Słodyszek rzepakowy w województwie warmińsko-mazurskim
Jak donosi nasz specjalista, na mazurskich plantacjach rzepaku ozimego pojawił się słodyszek rzepakowy. Jest to bardzo newralgiczny moment w rozwoju tej rośliny. Pojawienie się słodyszka rzepakowego w fazie zwartego kwiatostanu jest bardzo niebezpieczne.
Próg szkodliwości dla tej fazy rozwojowej to tylko 1-2 chrząszcze na roślinę. Dlatego w tej chwili bardzo ważny jest monitoring plantacji oraz szybka reakcja z użyciem odpowiedniego insektycydu. Zatem, jakiemu preparatowi powierzyć zwalczanie słodyszka rzepakowego?

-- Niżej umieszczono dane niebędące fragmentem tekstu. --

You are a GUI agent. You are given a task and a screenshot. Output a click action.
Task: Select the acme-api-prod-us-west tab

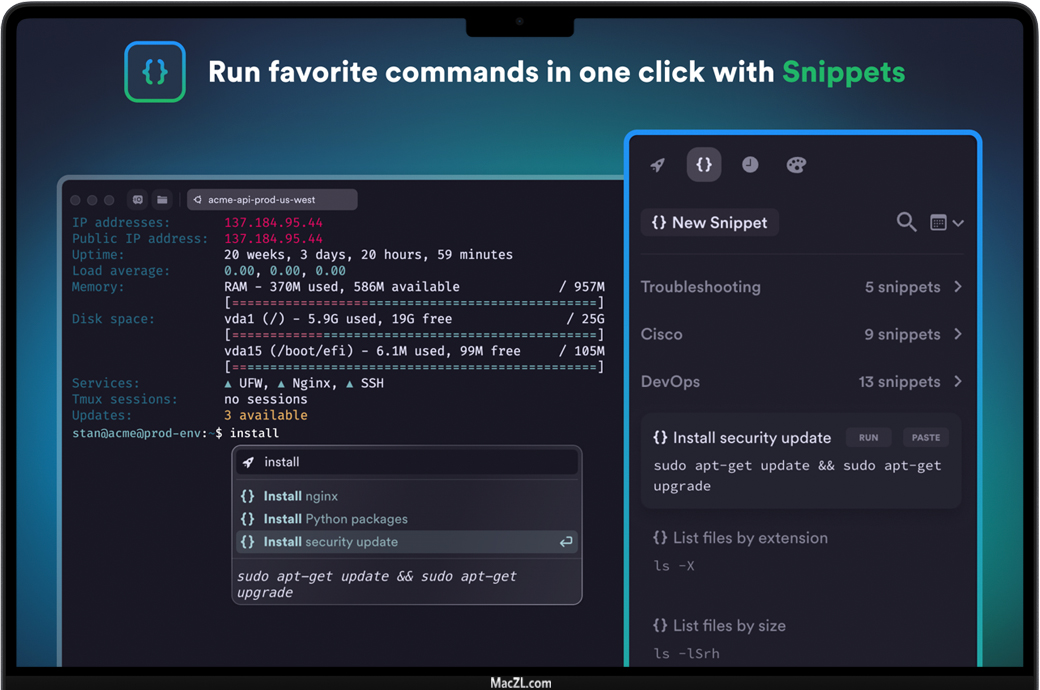[x=271, y=200]
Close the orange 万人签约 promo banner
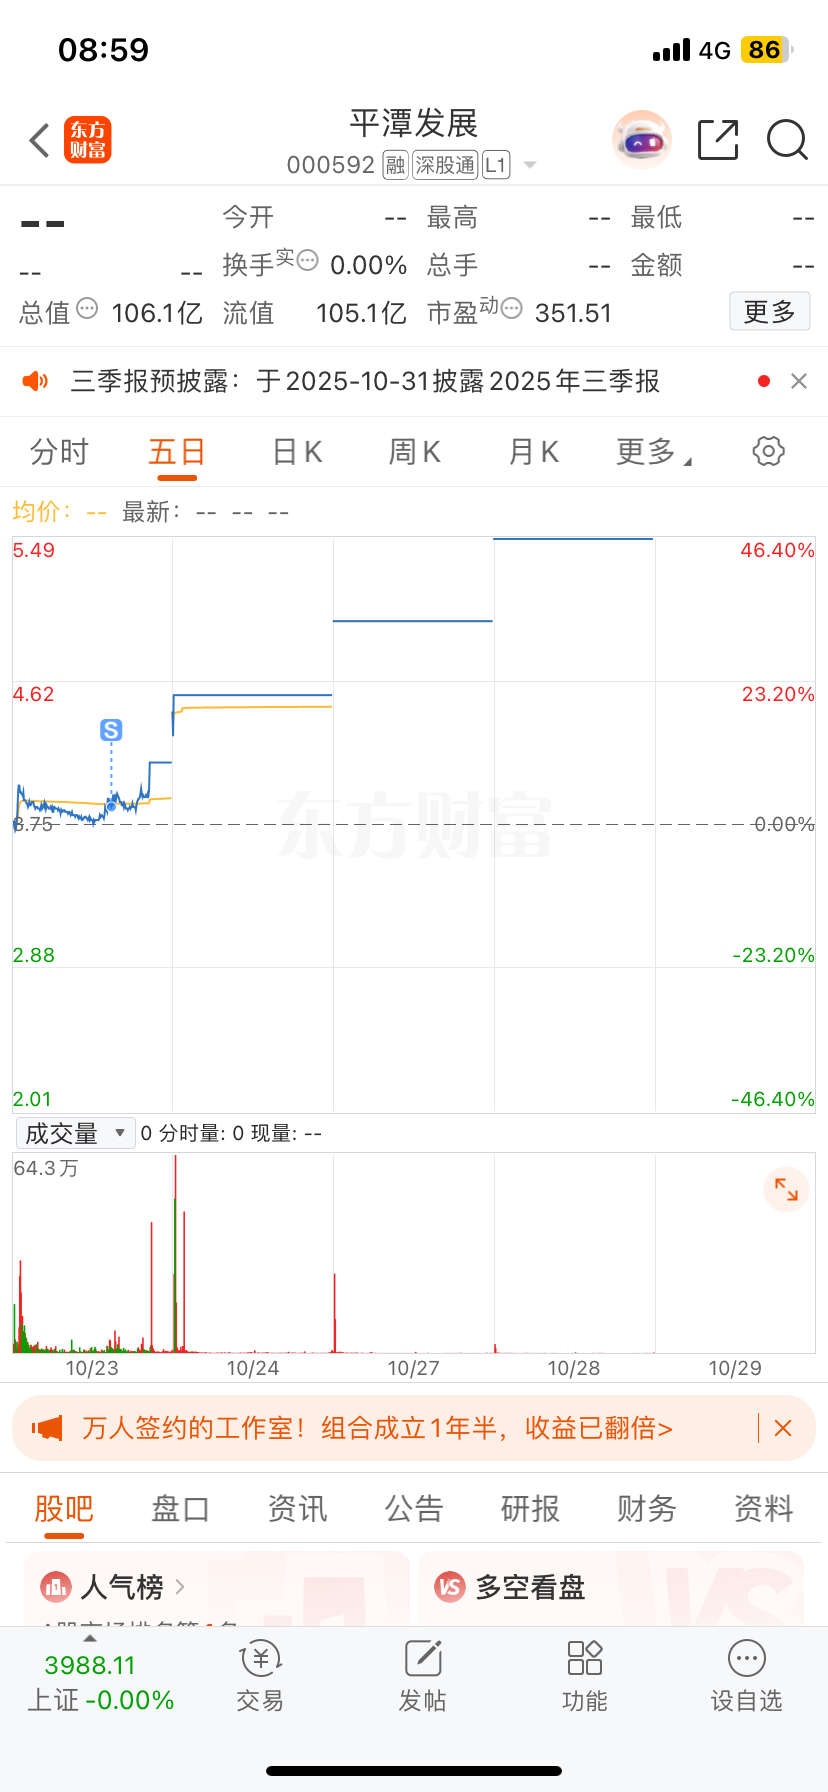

Zwalczanie słodyszka rzepakowego – dobór insektycydu
Do zwalczania słodyszka rzepakowego w tej fazie rozwojowej szczególnie polecamy preparat Mospilan 20 SP. Na szkodniki działa on zarówno kontaktowo jak i żołądkowo, więc uderza w nie zaraz po zabiegu. Jednak dzięki temu, że Mospilan 20 SP na roślinie działa wgłębnie i systemicznie, wnika do jej wnętrza. Pozwala to chronić rośliny przez długi czas i zachować skuteczność także po opadach deszczu.
Wszystkie te zalety sprawiają, że Mospilan 20 SP świetnie sprawdza się w czasie kapryśnej wiosennej aury i przy rozciągniętych w czasie nalotach szkodników. W tym okresie, przy zabiegach insektycydowych, powinniśmy wziąć już pod uwagę bezpieczeństwo zapylaczy. Jest to kolejny powód, by sięgnąć właśnie po Mospilan 20 SP, gdyż jest to środek o najlepszym profilu bezpieczeństwa dla owadów pożytecznych.
Ze względu na dużą intensywność nalotu słodyszka rzepakowego zalecamy użycie Mospilan 20 SP w dawce 0,12 kg/ha.